#### PROVIDED RECORDS

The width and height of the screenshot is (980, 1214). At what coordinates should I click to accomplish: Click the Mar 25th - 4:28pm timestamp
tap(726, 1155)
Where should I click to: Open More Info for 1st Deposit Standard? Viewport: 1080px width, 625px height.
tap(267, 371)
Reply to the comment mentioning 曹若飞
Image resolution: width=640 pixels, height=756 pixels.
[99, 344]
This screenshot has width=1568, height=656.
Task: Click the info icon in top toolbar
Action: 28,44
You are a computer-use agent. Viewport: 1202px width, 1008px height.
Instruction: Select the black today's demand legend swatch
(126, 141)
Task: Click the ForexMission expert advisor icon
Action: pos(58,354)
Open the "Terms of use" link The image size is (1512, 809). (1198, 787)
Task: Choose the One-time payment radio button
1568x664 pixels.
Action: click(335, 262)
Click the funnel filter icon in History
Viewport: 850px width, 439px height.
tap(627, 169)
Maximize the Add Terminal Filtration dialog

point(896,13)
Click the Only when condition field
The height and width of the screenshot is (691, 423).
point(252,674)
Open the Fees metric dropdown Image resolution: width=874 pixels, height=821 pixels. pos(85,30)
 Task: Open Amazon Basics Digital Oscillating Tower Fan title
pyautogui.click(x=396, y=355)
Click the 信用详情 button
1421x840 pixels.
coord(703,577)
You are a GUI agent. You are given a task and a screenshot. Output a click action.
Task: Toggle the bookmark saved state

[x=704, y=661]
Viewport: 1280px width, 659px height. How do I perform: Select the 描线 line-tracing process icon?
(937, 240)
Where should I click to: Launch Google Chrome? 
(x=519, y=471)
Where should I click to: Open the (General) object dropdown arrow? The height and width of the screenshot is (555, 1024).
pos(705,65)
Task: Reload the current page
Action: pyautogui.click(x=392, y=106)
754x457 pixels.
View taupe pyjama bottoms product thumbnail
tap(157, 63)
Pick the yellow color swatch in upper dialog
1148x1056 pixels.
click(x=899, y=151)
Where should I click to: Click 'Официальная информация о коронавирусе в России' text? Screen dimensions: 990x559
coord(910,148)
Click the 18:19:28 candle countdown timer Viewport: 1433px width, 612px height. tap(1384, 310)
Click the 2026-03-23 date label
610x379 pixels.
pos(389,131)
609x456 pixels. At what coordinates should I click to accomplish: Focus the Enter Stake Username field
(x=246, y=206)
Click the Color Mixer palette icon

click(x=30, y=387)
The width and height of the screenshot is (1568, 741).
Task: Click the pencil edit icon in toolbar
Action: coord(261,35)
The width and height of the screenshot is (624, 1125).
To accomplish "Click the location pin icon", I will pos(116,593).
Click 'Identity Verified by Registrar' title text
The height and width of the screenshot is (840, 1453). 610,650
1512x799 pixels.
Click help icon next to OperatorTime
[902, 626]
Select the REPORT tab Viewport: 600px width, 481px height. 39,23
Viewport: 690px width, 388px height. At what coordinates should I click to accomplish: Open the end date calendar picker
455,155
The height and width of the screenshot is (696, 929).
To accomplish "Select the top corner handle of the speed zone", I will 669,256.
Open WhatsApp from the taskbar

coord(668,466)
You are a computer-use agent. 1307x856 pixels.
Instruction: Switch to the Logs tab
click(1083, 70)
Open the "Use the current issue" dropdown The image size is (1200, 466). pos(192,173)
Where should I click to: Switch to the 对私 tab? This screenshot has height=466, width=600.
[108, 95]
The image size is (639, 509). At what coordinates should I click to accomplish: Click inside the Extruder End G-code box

########

INSTRUCTIONS TO FOLLOW → Using the entries above, give again exactly the lines from the line holding "The height and width of the screenshot is (691, 423)." through the line holding "Open the Fees". Include both end lines and nothing else.

SOLUTION TO THIS TASK →
The height and width of the screenshot is (691, 423).
point(252,674)
Open the Fees metric dropdown Image resolution: width=874 pixels, height=821 pixels. pos(85,30)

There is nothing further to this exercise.